Search for products among multiple providers
Original request made by @geonux :
To be able to search for all available data on all providers over a given AOI
We decided that the best way to approach this was to add a providers list parameter to the search method. A list of all the providers can be retrieved with dag.available_providers(). But a user could also provide a subset of the available providers:
dag.search(args, providers=["theia", "sobloo"])
Note that there is already a provider kwarg that the user can pass to search.
For retrieving all the product types, we have to deal with the already used productType parameter and change search API and to use productType as a list.
Note here that dag.list_product_types(provider) could come in handy if productType accepts a list of product types.
Here is a snippet that allows to search for all the products available on all the providers in a given area of interest (around Toulouse here) some time in August 2020:
from eodag import EODataAccessGateway
from eodag.api.search_result import SearchResult
from eodag.utils.logging import setup_logging
setup_logging(verbose=1)
dag = EODataAccessGateway()
search_criteria = dict(
start='2020-08-01',
end='2020-08-10',
geom=[0, 43, 2, 45],
)
all_prods = SearchResult([])
# Loop over ALL the providers
for provider in dag.available_providers():
# Set it as the preferred one
dag.set_preferred_provider(provider=provider)
# Get the product ID, i.e. the products types (e.g. S2_MSI_L1C), for this provider
product_types = (
p["ID"]
for p in dag.list_product_types(provider=provider)

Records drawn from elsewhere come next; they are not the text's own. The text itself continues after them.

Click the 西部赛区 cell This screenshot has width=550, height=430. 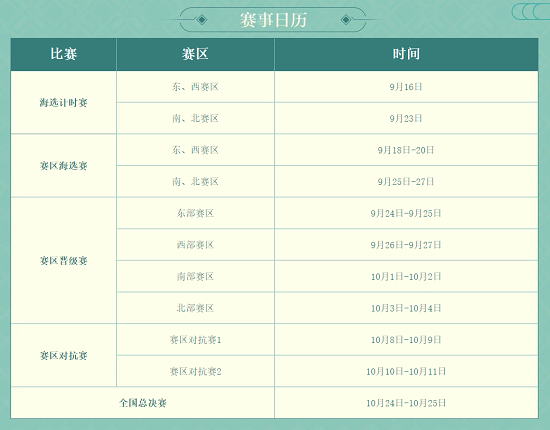(x=195, y=244)
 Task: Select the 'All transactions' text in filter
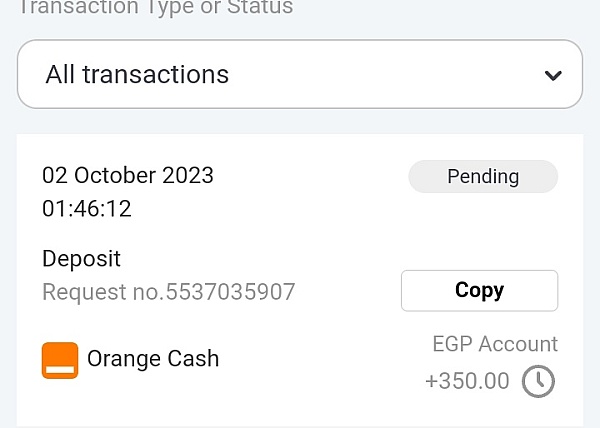pos(137,74)
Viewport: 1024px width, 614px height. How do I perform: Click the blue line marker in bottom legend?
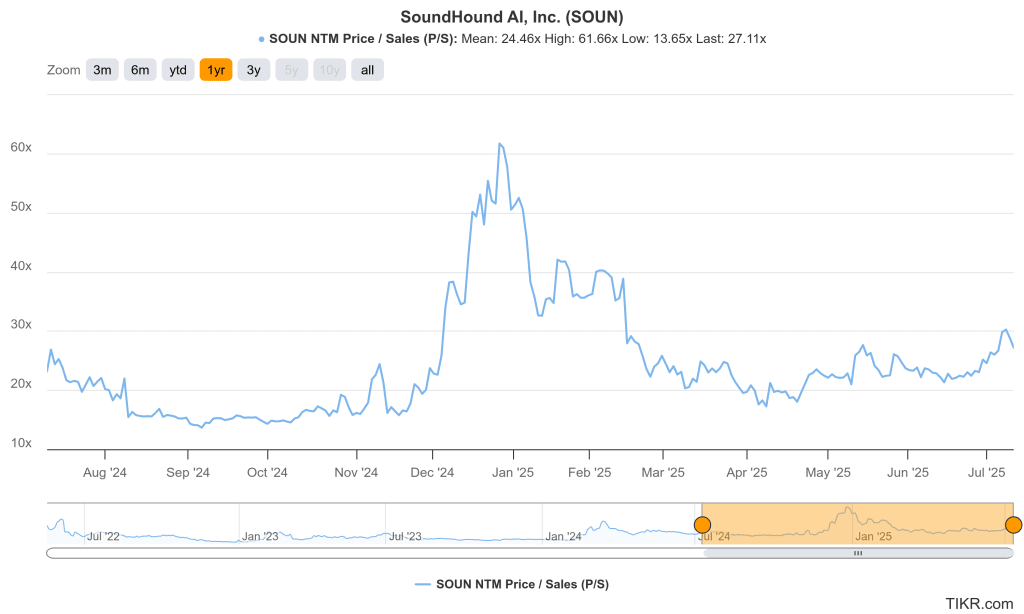pos(424,584)
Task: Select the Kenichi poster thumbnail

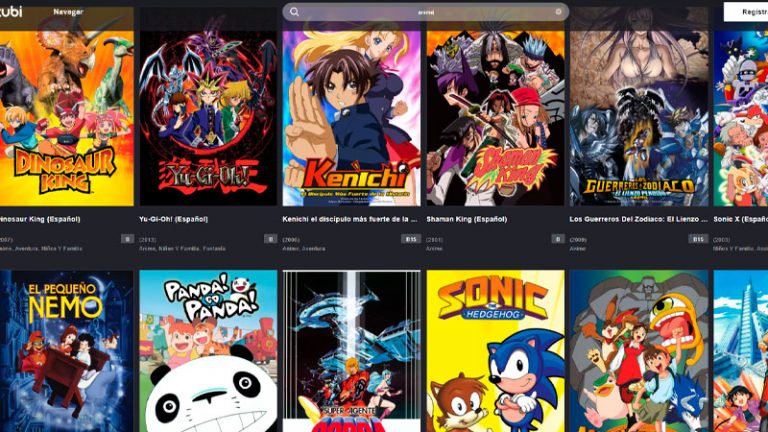Action: (x=351, y=113)
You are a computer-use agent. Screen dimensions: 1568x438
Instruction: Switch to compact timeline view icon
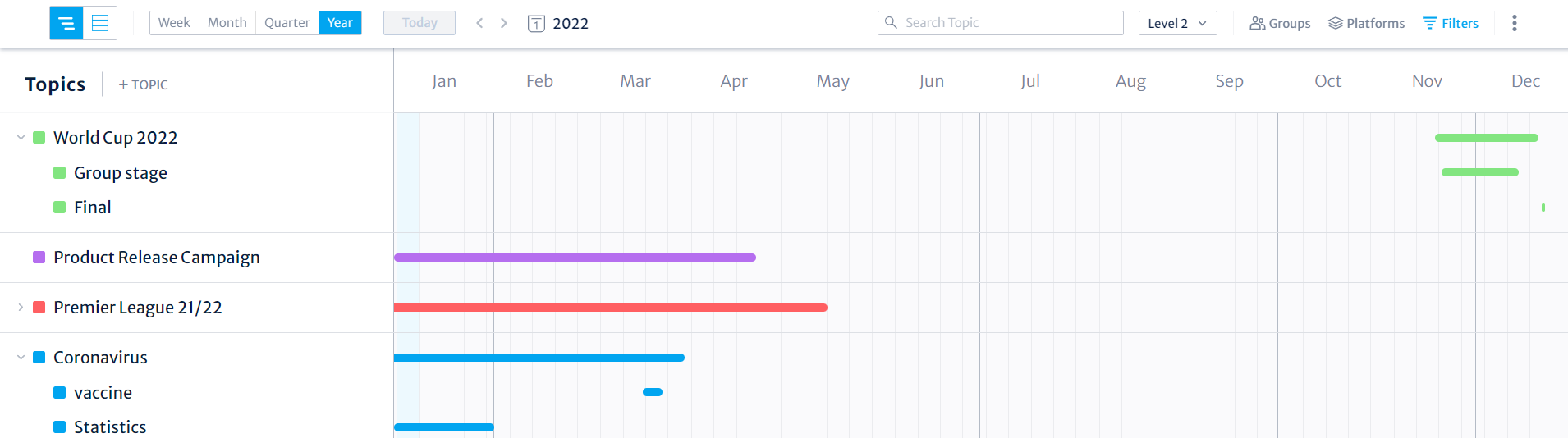[x=66, y=23]
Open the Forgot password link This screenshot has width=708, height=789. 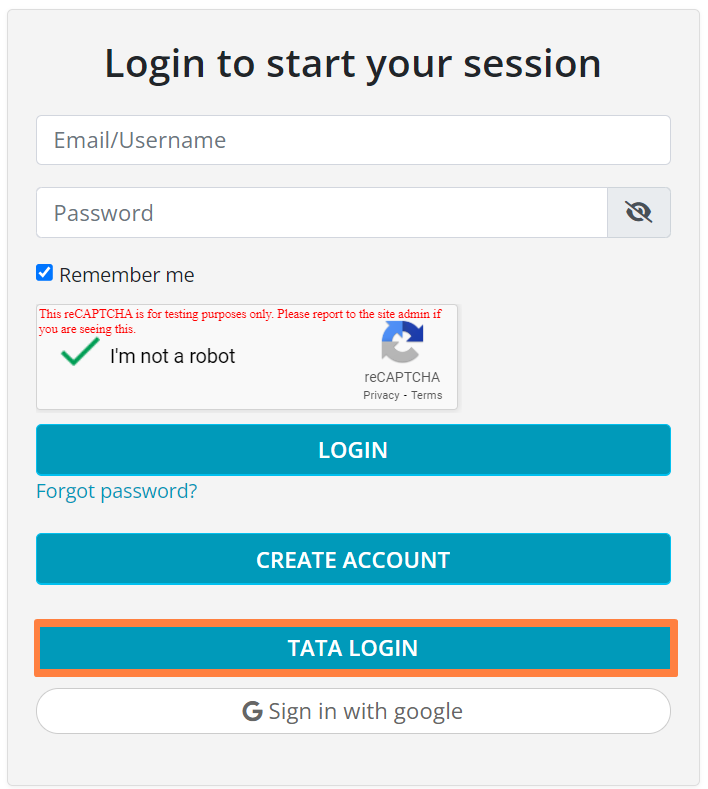click(x=117, y=491)
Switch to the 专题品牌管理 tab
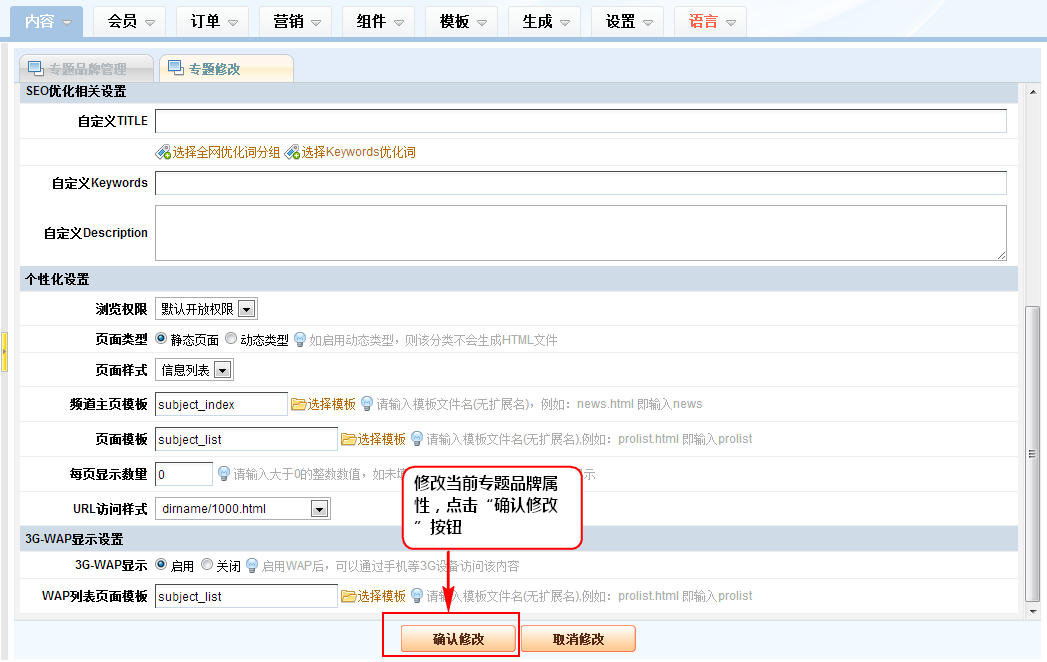1047x662 pixels. (87, 69)
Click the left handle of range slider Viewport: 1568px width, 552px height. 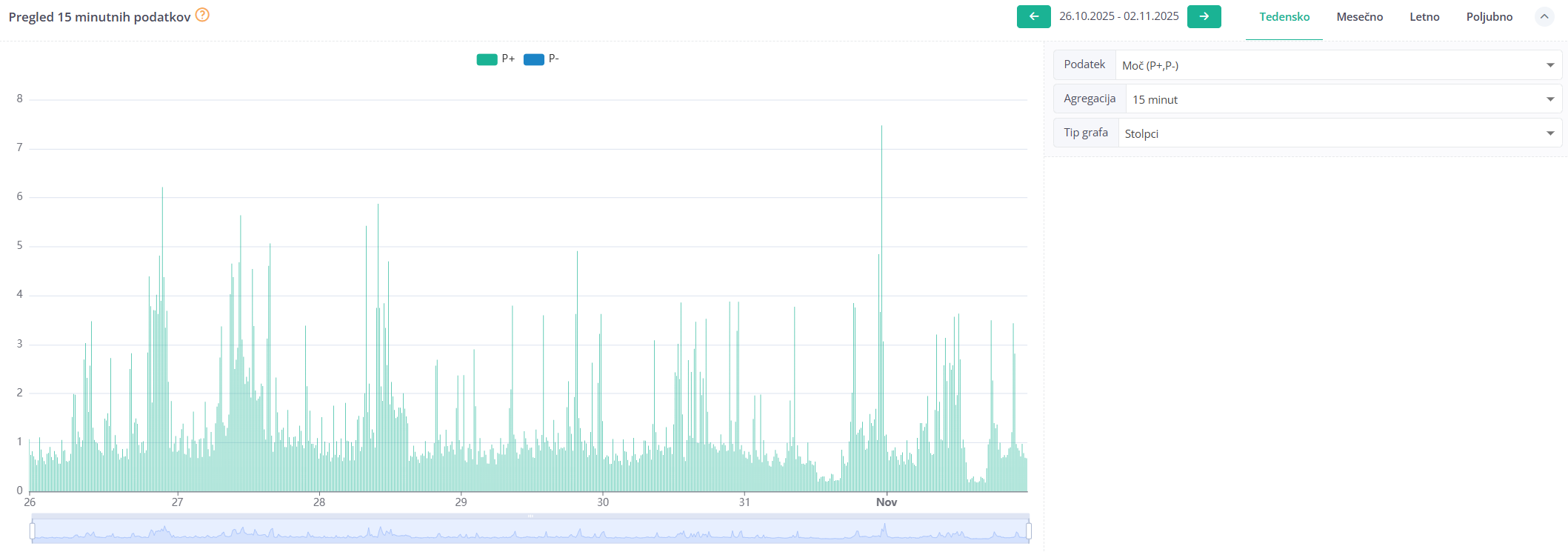(x=33, y=531)
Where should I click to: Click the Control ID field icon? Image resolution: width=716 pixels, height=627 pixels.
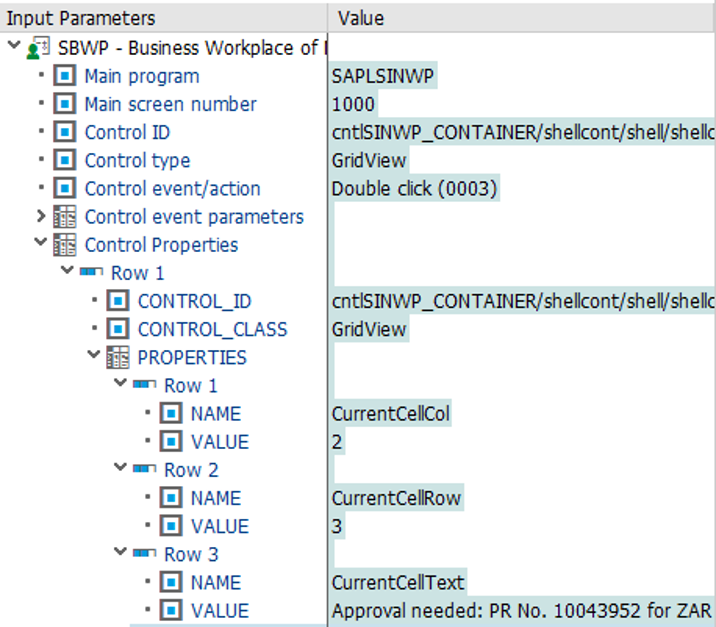65,132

if p["ID"] != "GENERIC_PRODUCT_TYPE"
)
# And loop over them and search all the products available
for product_type in product_types:
try:
results = dag.search_all(productType=product_type, **search_criteria)
except Exception:
print(f"Failed to collect '{product_type}' products with '{provider}'")
results = []
print(f"Got {len(results)} '{product_type}' products with '{provider}'")
all_prods.extend(results)
print(f"Got a total of {len(all_prods)} products.")
(I got 1090 products)
@geonux since you're at the origin of this issue, I would like to ask you a few questions about it if I may.
To be able to search for all available data on all providers over a given AOI
I think it can be translated into two different ways:
- To get all the products from all the providers
- To get all the unique products from all the providers
Indeed, it is quite sure that were will be duplicate products (both provider A and B offer the same product i) from a search over the same AOI and time period.
If you are interested in 1., the snippet above should get you what want. Would it be enough to document it?
If you are interested in 2., this is trickier. We would need to remove duplicate products. We could rely on the product unique identifier, however, as shown in https://github.com/CS-SI/eodag/issues/136#issuecomment-808082569, we can't always make sure that different providers use the same id (surprisingly!). So there may still be some duplicates after an id filter. We could also rely on a combination of properties, and remove duplicates if 2 or more products share the same combination of, for instance, product_type / geometry / start date / end date.
Removing duplicates based on the id can be done as follows:
almost_unique_prods = SearchResult({p.properties["id"]: p for p in all_prods[::-1]}.values())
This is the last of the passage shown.